Let’s say for instance that you have a particular mount in World of Warcraft. As far as I’m aware, World of Warcraft does not have an API. That means no other software can check what mounts you have in WoW. If I wanted to make a plugin for this forum that showed your WoW mount next to your avatar, I don’t think that would be possible even if you linked your forum account to your Battle.net account.
Now let’s say you have a hat in TF2. I think that Valve/Steam does have an inventory API. It should be possible for me to make a plugin for this forum whereby you would attach your Steam account to your forum account, and then I could display your current TF2 hat next to your avatar. The problem here is that the hats, the database, the API, are still all controlled by Valve. If they change that API, if they take the hats, if they shut down, there’s nothing our forum can do about it.
Now let’s say that I make a game with hats, and we put all the hats on NFTs in the ETH blockchain. ETH blockchain is publicly visible. Everyone can see which wallet has every hat. Even if the game I made dies and our company goes out of business, the records of who had which hat live on “forever” as long as ETH is still a thing. And nobody can mess with it any more than they can mess with any blockchain biz.
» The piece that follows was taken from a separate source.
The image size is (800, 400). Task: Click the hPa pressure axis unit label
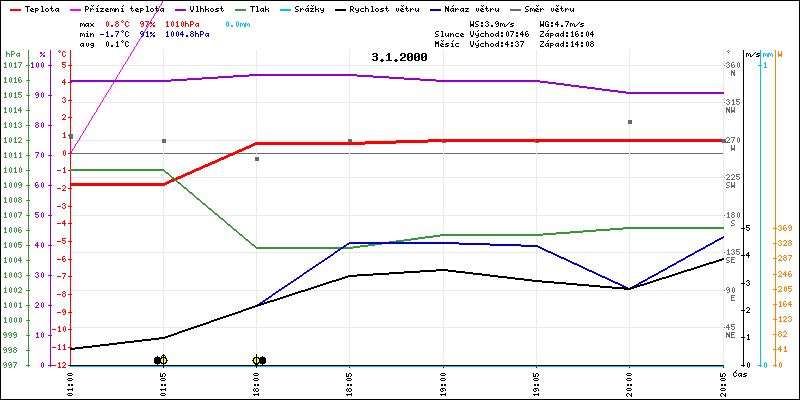tap(11, 54)
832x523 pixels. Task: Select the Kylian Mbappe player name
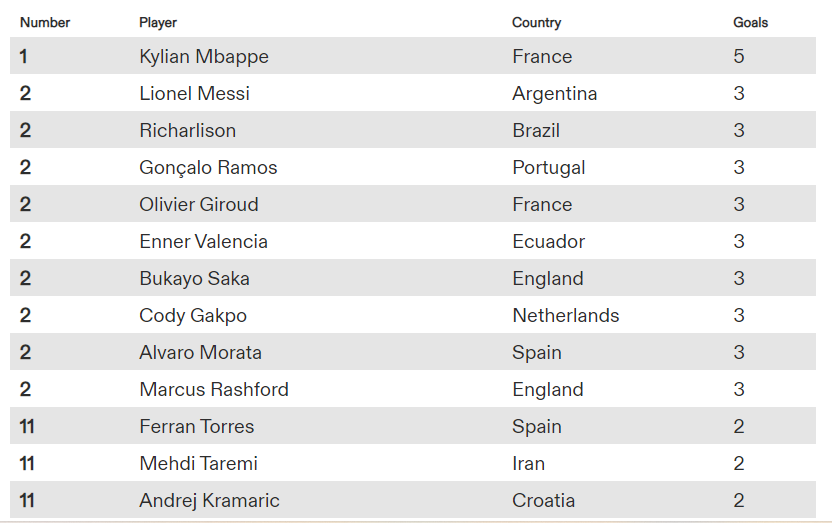click(204, 57)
Even though my company went out of business and my game shut down, there is still a forum of former players that lives on. And that forum software looks at the blockchain to see who has which hat. And some forum accounts have linked their wallets, so the forum knows which hat goes with which account. And players can still trade/sell hat ownership.
Any new or existing software can choose to voluntarily recognize ownership of NFTs and build features around it. I could make a plugin for this forum to show racist apes next to anyone who can prove they own one. I can make it show hex shaped avatars next to anyone who bought those Twitter NFTs. Even if Twitter shuts down, those features will continue to work as long as ETH is a thing.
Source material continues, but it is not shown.